- _Exercise goal_
In the records that follow, find the line with "The image size is (473, 266)."; from there, retype every line exactly through the line with "You are a computer-use agent. 1780x1001", which also belongs to the answer.

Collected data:
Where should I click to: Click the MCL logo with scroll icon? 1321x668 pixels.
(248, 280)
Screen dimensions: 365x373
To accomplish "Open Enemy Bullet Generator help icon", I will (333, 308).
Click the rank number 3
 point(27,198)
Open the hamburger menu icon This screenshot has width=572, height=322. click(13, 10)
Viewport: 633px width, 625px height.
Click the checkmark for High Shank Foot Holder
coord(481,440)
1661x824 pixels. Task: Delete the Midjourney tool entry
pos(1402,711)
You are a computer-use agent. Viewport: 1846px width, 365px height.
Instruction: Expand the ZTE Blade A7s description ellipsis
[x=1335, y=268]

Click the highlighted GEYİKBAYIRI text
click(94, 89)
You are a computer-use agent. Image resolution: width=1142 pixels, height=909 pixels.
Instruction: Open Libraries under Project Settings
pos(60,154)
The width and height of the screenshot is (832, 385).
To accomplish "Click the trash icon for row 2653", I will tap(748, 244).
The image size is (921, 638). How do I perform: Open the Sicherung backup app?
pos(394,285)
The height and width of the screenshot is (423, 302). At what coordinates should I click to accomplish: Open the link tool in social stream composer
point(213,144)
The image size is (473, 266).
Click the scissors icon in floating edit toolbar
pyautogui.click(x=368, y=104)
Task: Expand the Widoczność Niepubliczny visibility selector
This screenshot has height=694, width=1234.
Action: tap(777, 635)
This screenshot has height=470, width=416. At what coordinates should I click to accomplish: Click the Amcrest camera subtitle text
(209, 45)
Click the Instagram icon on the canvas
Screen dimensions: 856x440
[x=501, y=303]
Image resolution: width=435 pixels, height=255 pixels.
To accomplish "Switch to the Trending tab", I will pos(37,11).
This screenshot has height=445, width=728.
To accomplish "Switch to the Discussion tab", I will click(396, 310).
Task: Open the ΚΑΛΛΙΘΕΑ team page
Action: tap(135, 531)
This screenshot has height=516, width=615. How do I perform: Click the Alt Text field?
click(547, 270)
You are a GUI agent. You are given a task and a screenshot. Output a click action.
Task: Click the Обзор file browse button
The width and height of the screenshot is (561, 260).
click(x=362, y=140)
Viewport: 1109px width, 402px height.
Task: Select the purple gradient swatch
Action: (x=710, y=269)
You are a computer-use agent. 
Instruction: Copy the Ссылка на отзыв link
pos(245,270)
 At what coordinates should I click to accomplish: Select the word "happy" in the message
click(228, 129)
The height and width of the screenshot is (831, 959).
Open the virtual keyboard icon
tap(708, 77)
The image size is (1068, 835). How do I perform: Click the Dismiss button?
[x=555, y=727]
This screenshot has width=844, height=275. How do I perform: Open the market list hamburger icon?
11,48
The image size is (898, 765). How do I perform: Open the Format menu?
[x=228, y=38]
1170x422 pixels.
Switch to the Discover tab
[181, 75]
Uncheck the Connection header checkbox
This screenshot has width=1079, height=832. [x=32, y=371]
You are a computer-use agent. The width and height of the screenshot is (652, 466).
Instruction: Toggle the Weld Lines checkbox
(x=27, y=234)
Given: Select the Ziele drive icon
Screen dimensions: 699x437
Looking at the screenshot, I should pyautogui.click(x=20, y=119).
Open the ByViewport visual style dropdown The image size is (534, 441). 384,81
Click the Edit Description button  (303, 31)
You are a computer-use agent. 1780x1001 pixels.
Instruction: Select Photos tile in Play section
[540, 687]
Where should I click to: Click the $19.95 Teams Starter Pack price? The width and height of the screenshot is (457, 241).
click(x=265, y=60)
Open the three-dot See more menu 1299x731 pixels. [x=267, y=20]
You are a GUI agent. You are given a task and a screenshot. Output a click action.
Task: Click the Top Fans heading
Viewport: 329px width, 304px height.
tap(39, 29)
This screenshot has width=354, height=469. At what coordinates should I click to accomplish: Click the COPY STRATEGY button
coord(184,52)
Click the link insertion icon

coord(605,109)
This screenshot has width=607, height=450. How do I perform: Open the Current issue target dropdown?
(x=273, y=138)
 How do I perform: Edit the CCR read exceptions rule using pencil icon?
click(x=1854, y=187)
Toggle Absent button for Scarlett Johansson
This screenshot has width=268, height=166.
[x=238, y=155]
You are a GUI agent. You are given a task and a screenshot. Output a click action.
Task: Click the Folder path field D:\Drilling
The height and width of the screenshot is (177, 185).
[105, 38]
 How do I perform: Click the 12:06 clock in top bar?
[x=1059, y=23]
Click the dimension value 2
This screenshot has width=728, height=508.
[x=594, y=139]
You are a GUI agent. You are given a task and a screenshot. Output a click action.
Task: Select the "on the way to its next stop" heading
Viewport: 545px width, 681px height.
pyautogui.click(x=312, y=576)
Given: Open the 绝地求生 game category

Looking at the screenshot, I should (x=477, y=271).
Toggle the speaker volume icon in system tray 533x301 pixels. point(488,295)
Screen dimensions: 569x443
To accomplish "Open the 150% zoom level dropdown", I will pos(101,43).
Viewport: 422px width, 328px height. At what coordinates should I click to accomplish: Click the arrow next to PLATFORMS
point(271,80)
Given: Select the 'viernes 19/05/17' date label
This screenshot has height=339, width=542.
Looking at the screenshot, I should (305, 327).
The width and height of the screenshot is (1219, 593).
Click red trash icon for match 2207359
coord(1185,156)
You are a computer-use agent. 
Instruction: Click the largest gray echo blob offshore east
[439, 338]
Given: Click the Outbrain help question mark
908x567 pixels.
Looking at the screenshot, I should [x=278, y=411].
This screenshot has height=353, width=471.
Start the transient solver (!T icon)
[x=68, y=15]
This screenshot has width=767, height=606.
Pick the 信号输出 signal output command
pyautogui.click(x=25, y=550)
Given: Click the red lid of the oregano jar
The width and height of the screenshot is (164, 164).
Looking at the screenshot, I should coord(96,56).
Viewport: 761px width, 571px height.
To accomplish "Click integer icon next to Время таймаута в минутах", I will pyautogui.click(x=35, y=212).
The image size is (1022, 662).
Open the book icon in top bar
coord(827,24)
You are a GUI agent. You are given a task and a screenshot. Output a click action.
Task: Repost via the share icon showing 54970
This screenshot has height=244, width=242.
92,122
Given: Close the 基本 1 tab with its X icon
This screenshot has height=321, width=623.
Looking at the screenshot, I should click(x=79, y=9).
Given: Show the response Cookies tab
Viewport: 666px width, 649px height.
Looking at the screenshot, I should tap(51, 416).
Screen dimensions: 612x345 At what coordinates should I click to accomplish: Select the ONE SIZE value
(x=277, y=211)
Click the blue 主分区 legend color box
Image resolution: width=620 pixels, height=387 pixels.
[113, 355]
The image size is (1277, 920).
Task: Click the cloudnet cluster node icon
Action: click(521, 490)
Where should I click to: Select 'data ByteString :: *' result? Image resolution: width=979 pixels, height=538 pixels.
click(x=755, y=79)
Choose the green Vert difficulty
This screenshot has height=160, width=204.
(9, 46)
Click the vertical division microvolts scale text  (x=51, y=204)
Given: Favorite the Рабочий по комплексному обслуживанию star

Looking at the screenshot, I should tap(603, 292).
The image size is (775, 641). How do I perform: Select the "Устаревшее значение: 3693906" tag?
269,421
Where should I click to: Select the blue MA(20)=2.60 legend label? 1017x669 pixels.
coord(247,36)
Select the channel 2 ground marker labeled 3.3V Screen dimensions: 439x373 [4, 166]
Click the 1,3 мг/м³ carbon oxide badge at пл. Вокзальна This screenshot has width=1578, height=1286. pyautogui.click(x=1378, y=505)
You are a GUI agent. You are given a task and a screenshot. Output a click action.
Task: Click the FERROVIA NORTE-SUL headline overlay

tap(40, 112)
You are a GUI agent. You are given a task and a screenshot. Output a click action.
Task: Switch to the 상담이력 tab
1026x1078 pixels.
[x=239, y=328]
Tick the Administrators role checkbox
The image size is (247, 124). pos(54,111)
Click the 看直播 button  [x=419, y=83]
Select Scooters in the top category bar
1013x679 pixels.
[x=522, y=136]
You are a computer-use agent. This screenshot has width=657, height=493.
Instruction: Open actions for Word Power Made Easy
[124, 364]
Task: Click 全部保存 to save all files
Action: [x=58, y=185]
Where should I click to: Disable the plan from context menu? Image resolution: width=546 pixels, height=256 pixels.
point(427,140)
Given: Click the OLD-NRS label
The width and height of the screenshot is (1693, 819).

- _Result for this exercise_
The image size is (473, 266).
Click the scissors icon in floating edit toolbar
pyautogui.click(x=368, y=104)
Task: Expand the Widoczność Niepubliczny visibility selector
This screenshot has height=694, width=1234.
Action: tap(777, 635)
This screenshot has height=470, width=416. At what coordinates should I click to accomplish: Click the Amcrest camera subtitle text
(209, 45)
Click the Instagram icon on the canvas
Screen dimensions: 856x440
[x=501, y=303]
Image resolution: width=435 pixels, height=255 pixels.
To accomplish "Switch to the Trending tab", I will pos(37,11).
This screenshot has height=445, width=728.
To accomplish "Switch to the Discussion tab", I will click(396, 310).
Task: Open the ΚΑΛΛΙΘΕΑ team page
Action: tap(135, 531)
This screenshot has height=516, width=615. How do I perform: Click the Alt Text field?
click(547, 270)
You are a GUI agent. You are given a task and a screenshot. Output a click action.
Task: Click the Обзор file browse button
The width and height of the screenshot is (561, 260).
click(x=362, y=140)
Viewport: 1109px width, 402px height.
Task: Select the purple gradient swatch
Action: (x=710, y=269)
You are a computer-use agent. 
Instruction: Copy the Ссылка на отзыв link
pos(245,270)
 At what coordinates should I click to accomplish: Select the word "happy" in the message
click(228, 129)
The height and width of the screenshot is (831, 959).
Open the virtual keyboard icon
tap(708, 77)
The image size is (1068, 835). How do I perform: Click the Dismiss button?
[x=555, y=727]
This screenshot has width=844, height=275. How do I perform: Open the market list hamburger icon?
11,48
The image size is (898, 765). How do I perform: Open the Format menu?
[x=228, y=38]
1170x422 pixels.
Switch to the Discover tab
[181, 75]
Uncheck the Connection header checkbox
This screenshot has width=1079, height=832. [x=32, y=371]
You are a computer-use agent. The width and height of the screenshot is (652, 466).
Instruction: Toggle the Weld Lines checkbox
(x=27, y=234)
Given: Select the Ziele drive icon
Screen dimensions: 699x437
Looking at the screenshot, I should pyautogui.click(x=20, y=119).
Open the ByViewport visual style dropdown The image size is (534, 441). 384,81
Click the Edit Description button  (303, 31)
You are a computer-use agent. 1780x1001 pixels.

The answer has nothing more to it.